**YOUR GOAL**:
Below are the entries; return every line among them that holds the word "Split".
● ● ● ● ●
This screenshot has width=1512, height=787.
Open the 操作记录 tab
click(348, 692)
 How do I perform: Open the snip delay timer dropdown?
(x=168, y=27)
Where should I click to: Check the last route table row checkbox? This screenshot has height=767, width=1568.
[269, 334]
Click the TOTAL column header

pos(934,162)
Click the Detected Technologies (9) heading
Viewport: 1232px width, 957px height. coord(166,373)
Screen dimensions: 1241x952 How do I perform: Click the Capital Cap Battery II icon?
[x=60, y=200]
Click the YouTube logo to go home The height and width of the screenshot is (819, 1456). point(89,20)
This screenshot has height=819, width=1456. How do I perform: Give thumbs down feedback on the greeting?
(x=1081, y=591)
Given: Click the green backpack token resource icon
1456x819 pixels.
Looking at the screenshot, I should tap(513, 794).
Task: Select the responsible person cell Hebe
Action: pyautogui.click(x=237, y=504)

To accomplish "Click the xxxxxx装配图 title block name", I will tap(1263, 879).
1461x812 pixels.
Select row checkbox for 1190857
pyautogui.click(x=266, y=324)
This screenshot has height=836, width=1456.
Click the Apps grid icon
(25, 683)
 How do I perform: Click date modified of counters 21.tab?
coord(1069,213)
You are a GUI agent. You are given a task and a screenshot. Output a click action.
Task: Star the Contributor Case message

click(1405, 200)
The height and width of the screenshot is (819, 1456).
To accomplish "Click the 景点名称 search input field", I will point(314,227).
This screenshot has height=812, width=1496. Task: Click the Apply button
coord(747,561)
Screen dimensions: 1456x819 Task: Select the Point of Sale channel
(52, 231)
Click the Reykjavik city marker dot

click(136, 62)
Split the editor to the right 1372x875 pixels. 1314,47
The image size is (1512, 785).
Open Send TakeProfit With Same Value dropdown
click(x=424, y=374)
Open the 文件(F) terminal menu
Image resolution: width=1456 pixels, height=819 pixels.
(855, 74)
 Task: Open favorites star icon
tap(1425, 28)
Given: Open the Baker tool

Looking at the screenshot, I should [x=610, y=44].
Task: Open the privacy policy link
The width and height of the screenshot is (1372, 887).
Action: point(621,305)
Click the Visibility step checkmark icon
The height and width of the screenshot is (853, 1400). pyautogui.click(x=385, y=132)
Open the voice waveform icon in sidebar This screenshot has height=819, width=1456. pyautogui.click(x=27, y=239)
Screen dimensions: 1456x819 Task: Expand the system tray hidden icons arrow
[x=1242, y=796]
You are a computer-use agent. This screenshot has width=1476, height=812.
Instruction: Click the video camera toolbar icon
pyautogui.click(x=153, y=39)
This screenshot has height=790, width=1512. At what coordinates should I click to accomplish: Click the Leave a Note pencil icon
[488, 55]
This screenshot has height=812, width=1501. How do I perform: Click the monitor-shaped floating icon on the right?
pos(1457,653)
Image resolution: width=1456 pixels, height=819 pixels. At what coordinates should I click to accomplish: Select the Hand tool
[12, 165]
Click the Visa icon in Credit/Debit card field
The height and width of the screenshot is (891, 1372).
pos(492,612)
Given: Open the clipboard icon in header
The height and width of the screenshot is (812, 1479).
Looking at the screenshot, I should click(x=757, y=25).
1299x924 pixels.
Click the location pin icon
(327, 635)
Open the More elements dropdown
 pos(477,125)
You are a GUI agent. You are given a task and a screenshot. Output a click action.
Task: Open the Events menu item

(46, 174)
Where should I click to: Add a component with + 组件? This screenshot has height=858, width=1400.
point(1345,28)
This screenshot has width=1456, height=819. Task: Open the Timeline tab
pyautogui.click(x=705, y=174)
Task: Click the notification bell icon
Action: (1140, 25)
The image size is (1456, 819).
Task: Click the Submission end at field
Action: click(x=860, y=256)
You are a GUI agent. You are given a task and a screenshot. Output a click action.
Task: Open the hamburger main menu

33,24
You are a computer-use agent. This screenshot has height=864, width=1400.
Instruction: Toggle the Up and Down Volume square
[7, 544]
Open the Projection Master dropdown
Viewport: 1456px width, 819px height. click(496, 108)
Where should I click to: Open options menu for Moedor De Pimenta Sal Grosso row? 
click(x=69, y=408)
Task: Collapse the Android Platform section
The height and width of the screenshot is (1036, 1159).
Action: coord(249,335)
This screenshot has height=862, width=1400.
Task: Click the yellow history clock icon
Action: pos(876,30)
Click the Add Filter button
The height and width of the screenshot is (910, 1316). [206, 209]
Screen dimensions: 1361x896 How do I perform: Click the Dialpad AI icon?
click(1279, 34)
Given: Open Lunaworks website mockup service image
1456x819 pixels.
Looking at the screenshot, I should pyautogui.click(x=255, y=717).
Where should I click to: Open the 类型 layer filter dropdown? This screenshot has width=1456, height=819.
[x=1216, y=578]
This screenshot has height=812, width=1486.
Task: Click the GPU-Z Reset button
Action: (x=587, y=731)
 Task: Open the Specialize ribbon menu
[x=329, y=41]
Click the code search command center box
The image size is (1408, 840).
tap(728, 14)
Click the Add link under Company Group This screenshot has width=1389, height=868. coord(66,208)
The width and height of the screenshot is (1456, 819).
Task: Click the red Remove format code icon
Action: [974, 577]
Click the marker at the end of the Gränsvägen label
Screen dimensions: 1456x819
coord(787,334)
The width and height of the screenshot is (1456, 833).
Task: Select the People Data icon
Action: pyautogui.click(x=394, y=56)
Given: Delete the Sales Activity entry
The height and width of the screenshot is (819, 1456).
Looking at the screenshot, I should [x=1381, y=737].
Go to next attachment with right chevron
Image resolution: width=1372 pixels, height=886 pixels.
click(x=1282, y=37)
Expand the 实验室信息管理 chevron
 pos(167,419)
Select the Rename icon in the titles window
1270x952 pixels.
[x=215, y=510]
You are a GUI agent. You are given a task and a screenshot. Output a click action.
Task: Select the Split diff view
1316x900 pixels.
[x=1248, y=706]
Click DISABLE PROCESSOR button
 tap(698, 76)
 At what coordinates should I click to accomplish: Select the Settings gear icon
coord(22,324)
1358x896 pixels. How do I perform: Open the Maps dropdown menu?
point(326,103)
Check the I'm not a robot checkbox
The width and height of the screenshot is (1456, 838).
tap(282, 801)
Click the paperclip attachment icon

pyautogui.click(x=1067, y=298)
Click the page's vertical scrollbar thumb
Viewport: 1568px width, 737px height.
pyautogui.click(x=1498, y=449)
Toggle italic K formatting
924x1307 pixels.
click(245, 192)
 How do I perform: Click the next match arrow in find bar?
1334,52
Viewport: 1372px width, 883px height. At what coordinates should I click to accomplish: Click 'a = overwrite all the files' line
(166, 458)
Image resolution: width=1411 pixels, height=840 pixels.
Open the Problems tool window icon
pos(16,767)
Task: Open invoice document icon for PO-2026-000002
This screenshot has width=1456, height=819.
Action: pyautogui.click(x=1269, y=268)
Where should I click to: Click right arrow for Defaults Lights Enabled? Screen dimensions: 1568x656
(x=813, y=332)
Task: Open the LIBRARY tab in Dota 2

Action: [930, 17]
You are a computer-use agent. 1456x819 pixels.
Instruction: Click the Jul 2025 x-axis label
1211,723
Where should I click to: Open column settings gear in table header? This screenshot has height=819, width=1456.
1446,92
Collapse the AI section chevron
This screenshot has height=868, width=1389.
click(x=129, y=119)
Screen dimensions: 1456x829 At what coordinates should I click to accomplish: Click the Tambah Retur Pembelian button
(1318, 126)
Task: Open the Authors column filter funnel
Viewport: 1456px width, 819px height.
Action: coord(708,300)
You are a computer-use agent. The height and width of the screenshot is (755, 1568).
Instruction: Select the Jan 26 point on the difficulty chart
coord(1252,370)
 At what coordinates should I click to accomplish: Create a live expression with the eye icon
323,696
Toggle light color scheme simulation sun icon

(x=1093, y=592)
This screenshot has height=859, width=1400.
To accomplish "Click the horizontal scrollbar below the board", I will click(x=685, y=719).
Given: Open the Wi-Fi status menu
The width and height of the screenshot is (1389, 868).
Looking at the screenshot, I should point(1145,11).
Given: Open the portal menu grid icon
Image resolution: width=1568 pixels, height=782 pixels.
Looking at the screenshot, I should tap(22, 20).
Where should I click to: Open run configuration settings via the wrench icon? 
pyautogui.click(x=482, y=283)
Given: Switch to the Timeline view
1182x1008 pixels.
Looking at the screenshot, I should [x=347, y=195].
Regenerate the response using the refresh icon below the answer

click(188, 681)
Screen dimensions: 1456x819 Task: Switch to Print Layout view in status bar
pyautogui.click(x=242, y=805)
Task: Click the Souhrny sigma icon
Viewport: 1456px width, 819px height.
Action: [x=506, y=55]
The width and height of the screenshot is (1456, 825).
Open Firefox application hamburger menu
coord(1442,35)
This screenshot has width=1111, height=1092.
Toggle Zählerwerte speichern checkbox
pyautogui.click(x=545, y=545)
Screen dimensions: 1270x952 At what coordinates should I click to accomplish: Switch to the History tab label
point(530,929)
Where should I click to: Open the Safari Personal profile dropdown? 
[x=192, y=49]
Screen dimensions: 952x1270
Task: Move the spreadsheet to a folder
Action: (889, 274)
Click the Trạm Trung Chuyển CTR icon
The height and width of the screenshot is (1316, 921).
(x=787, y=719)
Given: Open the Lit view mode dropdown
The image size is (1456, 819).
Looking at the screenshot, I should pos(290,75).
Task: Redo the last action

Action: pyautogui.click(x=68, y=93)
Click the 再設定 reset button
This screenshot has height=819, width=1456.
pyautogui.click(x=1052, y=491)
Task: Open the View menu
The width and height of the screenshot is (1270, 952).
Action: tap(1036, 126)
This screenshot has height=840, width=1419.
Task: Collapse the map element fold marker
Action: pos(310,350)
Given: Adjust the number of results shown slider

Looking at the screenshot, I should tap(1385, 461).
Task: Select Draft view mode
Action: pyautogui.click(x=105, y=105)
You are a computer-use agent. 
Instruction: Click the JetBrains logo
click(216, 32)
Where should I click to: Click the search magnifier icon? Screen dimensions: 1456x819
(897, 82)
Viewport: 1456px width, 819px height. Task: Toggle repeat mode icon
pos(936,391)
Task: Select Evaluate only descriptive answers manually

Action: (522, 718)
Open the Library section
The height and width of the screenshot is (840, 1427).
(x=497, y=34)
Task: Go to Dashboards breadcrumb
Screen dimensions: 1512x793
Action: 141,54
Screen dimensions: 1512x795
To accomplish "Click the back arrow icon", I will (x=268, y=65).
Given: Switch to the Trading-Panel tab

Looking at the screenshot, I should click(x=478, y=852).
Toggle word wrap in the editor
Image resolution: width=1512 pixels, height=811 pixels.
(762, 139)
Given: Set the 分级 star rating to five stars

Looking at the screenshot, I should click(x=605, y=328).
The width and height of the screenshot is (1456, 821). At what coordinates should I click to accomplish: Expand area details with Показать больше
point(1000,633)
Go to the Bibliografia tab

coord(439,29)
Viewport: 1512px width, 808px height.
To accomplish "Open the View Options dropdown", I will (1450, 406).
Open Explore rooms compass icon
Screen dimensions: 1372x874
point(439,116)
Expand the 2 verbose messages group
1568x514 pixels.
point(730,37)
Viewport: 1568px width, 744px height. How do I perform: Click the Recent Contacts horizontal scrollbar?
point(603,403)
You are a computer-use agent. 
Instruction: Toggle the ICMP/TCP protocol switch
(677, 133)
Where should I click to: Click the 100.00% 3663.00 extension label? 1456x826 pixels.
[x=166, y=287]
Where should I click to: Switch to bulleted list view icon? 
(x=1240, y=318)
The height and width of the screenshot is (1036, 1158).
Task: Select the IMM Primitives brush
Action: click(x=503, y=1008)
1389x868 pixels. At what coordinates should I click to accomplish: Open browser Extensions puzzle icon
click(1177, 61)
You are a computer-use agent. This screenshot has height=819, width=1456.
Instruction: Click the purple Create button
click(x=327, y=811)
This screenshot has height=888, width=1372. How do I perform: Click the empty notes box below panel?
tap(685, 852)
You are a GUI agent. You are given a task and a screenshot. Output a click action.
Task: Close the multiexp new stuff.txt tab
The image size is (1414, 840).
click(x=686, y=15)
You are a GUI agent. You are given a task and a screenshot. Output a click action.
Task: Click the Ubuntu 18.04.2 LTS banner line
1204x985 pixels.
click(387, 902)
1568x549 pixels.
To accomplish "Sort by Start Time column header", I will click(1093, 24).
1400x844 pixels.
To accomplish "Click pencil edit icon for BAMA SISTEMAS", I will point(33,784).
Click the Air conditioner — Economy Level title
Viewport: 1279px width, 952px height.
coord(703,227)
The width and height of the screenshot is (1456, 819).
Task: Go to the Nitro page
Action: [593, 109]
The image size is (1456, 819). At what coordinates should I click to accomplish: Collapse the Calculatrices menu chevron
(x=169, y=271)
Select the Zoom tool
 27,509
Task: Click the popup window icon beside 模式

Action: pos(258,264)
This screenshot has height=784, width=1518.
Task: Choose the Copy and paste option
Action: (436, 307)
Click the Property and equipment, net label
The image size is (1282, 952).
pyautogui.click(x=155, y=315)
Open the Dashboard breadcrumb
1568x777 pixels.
● ● ● ● ●
**EXPECTED ANSWER**:
Split the editor to the right 1372x875 pixels. 1314,47
Task: Select the Split diff view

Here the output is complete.